Dataset entries:
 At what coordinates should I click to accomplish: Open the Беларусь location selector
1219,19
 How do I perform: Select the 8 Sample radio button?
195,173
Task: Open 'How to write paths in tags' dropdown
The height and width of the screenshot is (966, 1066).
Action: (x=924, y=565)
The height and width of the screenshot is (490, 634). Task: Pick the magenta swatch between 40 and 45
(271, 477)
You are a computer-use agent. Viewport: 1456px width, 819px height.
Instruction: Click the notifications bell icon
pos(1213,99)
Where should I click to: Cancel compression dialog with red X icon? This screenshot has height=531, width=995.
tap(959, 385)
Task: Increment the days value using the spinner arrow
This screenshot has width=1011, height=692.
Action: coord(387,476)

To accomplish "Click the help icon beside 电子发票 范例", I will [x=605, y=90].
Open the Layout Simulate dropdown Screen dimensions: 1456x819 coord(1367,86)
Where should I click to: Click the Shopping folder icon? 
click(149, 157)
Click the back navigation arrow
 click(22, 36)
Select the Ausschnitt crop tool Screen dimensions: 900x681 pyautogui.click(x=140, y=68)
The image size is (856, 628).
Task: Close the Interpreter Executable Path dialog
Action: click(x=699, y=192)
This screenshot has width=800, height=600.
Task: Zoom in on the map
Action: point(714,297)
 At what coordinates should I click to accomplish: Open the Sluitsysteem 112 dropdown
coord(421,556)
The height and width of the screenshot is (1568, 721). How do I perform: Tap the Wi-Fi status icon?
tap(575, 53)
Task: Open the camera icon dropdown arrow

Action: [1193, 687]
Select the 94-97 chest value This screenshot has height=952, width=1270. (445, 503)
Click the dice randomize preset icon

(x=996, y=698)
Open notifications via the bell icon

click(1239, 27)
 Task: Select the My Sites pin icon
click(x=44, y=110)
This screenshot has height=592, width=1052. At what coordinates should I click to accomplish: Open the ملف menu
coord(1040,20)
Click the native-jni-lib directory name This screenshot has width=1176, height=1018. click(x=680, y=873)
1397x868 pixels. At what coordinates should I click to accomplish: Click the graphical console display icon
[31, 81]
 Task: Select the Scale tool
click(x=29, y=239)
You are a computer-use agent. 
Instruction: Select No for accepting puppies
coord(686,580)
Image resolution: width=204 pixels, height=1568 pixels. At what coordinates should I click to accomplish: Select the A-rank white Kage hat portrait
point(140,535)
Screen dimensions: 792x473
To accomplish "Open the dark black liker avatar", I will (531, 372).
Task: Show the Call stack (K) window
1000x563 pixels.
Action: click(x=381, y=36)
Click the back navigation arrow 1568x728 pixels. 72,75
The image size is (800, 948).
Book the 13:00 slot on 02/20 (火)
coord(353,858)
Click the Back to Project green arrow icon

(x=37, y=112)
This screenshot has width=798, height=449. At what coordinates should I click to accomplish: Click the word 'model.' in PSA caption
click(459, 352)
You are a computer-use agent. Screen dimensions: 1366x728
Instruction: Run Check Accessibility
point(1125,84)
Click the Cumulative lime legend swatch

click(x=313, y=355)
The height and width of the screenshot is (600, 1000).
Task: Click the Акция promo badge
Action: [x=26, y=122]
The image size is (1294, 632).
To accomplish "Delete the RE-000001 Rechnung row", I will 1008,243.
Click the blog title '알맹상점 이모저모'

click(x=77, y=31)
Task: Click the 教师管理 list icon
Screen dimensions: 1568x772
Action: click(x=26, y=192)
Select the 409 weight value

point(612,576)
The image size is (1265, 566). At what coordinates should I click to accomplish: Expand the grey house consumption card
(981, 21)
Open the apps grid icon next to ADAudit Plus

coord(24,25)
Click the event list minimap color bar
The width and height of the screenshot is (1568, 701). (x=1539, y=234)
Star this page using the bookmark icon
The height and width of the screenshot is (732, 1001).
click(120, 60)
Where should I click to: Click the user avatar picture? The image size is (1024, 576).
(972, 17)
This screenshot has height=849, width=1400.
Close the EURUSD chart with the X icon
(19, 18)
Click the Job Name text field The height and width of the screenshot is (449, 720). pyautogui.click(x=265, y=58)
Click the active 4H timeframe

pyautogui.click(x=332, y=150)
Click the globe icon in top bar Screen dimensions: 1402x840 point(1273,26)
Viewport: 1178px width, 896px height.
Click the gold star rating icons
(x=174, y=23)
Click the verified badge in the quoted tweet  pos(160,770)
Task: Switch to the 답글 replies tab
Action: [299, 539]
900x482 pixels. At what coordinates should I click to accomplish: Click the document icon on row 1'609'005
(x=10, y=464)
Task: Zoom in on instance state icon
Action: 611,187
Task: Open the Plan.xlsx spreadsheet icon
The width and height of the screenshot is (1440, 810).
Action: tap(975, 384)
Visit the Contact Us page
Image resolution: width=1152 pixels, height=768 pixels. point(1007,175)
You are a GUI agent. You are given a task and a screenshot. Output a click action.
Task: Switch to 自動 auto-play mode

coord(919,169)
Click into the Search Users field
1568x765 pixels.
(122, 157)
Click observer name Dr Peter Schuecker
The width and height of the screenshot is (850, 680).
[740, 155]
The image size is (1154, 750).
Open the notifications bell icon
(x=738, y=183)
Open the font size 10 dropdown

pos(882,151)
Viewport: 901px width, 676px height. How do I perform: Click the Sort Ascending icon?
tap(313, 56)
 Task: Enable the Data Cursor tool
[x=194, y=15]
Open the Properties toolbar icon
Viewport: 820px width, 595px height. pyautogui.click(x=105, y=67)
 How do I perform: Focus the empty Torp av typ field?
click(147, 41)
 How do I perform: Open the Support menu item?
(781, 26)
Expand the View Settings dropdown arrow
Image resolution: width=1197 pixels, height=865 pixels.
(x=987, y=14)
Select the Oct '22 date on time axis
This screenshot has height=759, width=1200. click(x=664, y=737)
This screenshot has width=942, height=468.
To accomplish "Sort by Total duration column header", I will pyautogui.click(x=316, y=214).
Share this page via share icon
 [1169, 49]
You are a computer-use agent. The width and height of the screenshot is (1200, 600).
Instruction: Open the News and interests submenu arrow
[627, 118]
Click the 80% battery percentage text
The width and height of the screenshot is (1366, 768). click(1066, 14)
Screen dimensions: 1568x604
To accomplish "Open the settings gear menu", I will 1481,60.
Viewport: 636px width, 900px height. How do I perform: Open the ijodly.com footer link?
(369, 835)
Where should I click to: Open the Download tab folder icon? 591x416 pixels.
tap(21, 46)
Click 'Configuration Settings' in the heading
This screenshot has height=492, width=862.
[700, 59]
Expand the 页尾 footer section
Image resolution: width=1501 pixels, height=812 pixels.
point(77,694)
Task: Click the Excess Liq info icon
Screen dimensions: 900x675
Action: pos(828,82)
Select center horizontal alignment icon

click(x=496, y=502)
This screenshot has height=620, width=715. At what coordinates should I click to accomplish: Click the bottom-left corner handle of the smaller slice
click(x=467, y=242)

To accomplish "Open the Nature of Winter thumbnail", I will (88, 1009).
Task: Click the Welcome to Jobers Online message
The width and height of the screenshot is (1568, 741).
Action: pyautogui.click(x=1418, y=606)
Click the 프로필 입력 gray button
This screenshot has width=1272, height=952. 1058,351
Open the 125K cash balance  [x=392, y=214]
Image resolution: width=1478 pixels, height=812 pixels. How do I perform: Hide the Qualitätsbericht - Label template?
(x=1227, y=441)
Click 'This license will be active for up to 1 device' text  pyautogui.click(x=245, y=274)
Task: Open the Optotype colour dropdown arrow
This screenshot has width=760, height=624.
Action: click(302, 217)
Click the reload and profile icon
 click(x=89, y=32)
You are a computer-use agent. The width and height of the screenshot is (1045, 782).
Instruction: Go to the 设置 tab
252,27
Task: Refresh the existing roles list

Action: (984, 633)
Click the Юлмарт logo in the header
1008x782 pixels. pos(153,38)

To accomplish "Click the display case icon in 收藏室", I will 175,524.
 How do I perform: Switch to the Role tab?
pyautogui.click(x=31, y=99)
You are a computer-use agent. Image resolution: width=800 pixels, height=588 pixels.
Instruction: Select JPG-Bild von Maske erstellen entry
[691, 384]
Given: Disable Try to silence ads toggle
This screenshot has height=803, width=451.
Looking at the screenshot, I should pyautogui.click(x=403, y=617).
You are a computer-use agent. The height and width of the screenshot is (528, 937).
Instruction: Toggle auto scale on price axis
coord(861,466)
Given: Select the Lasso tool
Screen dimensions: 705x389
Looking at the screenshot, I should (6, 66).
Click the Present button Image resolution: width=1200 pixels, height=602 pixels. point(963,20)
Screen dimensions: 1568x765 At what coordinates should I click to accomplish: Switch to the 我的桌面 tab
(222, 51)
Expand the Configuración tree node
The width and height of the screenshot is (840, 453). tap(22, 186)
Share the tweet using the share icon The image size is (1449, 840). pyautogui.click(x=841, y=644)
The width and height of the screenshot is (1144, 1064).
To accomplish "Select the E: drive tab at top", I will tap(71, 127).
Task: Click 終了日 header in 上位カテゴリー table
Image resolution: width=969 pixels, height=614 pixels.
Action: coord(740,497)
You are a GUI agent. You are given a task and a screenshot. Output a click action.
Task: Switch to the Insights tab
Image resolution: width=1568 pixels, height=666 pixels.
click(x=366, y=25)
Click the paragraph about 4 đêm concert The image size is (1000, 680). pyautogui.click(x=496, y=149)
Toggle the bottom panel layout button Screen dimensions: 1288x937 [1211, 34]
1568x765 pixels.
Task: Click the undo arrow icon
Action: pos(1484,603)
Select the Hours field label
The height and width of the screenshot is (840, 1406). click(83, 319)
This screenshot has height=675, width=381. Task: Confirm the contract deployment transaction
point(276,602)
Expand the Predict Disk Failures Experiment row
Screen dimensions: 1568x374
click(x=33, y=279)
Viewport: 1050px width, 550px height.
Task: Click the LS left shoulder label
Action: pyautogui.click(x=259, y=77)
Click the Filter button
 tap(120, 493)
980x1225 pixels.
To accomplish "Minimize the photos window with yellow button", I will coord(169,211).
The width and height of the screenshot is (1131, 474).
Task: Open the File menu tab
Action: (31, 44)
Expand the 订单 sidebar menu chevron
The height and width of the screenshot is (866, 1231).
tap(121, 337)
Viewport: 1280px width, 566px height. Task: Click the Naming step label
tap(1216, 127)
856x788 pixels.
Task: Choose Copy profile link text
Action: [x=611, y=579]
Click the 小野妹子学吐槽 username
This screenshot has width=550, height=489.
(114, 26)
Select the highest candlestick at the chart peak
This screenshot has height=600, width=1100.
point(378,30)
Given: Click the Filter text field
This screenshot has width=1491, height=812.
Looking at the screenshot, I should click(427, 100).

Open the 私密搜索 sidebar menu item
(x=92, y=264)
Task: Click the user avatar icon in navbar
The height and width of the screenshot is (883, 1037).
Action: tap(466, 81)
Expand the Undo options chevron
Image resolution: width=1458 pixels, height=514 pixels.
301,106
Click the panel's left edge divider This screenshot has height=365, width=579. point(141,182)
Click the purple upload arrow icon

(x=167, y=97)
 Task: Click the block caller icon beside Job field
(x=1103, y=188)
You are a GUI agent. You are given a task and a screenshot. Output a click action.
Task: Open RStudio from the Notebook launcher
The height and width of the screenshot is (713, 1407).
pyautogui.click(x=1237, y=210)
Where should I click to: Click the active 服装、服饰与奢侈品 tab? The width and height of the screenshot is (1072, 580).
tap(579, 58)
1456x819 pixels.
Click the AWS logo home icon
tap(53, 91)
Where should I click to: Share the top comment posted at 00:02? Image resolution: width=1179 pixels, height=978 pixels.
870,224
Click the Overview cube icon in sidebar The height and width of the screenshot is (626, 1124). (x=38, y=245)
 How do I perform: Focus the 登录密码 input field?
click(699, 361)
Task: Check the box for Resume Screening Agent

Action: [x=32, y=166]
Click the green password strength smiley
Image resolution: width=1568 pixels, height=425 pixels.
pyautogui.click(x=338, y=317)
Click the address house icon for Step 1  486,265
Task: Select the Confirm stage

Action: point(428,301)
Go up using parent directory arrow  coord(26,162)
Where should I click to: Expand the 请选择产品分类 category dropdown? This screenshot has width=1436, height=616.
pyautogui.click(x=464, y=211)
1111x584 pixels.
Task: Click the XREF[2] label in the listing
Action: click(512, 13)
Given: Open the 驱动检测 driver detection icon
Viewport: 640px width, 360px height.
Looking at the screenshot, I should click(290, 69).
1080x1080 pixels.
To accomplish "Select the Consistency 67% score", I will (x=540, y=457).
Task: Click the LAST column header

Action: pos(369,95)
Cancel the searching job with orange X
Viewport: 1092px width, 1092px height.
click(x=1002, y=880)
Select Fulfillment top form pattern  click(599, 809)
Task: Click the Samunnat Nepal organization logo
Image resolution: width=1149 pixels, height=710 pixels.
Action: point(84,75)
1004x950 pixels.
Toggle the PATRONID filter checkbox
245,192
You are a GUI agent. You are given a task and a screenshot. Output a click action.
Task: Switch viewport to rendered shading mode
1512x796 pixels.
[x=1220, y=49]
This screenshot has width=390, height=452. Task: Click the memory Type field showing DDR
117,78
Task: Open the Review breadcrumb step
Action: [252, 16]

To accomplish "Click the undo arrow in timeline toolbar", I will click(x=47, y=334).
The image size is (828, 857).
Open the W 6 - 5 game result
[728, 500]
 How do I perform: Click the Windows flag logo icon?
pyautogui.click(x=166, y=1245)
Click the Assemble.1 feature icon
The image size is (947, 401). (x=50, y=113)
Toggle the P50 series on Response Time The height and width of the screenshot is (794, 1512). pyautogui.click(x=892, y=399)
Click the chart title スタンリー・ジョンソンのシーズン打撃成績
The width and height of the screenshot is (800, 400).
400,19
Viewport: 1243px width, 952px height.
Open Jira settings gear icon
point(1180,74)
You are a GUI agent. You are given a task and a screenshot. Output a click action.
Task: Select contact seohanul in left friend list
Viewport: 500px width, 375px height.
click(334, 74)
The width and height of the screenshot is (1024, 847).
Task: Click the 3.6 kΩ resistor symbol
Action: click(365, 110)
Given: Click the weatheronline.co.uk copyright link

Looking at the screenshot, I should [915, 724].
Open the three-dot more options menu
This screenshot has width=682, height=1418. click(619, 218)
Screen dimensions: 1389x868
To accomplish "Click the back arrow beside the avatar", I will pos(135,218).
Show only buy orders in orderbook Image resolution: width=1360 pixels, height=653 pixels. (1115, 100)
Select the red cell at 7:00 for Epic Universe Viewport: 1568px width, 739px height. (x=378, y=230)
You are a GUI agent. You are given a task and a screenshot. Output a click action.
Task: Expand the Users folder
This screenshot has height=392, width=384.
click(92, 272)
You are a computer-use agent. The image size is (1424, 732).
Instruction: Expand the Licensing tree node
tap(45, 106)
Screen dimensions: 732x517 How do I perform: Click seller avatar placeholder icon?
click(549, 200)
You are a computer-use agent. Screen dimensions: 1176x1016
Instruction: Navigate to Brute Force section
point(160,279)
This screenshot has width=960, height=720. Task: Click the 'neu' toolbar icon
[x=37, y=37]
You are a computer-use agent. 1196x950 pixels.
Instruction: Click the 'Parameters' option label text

To do:
Present the lines of the items above, from the line containing "This screenshot has width=390, height=452." through the line containing "click(549, 200)", as a Markdown table with the columns Row and Line, omitting any blank lines.

Result of the task:
| Row | Line |
|---|---|
| 1 | This screenshot has width=390, height=452. Task: Click the memory Type field showing DDR |
| 2 | 117,78 |
| 3 | Task: Open the Review breadcrumb step |
| 4 | Action: [252, 16] |
| 5 | To accomplish "Click the undo arrow in timeline toolbar", I will click(x=47, y=334). |
| 6 | The image size is (828, 857). |
| 7 | Open the W 6 - 5 game result |
| 8 | [728, 500] |
| 9 |  How do I perform: Click the Windows flag logo icon? |
| 10 | pyautogui.click(x=166, y=1245) |
| 11 | Click the Assemble.1 feature icon |
| 12 | The image size is (947, 401). (x=50, y=113) |
| 13 | Toggle the P50 series on Response Time The height and width of the screenshot is (794, 1512). pyautogui.click(x=892, y=399) |
| 14 | Click the chart title スタンリー・ジョンソンのシーズン打撃成績 |
| 15 | The width and height of the screenshot is (800, 400). |
| 16 | 400,19 |
| 17 | Viewport: 1243px width, 952px height. |
| 18 | Open Jira settings gear icon |
| 19 | point(1180,74) |
| 20 | You are a GUI agent. You are given a task and a screenshot. Output a click action. |
| 21 | Task: Select contact seohanul in left friend list |
| 22 | Viewport: 500px width, 375px height. |
| 23 | click(334, 74) |
| 24 | The width and height of the screenshot is (1024, 847). |
| 25 | Task: Click the 3.6 kΩ resistor symbol |
| 26 | Action: click(365, 110) |
| 27 | Given: Click the weatheronline.co.uk copyright link |
| 28 | Looking at the screenshot, I should [915, 724]. |
| 29 | Open the three-dot more options menu |
| 30 | This screenshot has width=682, height=1418. click(619, 218) |
| 31 | Screen dimensions: 1389x868 |
| 32 | To accomplish "Click the back arrow beside the avatar", I will pos(135,218). |
| 33 | Show only buy orders in orderbook Image resolution: width=1360 pixels, height=653 pixels. (1115, 100) |
| 34 | Select the red cell at 7:00 for Epic Universe Viewport: 1568px width, 739px height. (x=378, y=230) |
| 35 | You are a GUI agent. You are given a task and a screenshot. Output a click action. |
| 36 | Task: Expand the Users folder |
| 37 | This screenshot has height=392, width=384. |
| 38 | click(92, 272) |
| 39 | You are a computer-use agent. The image size is (1424, 732). |
| 40 | Instruction: Expand the Licensing tree node |
| 41 | tap(45, 106) |
| 42 | Screen dimensions: 732x517 How do I perform: Click seller avatar placeholder icon? |
| 43 | click(549, 200) |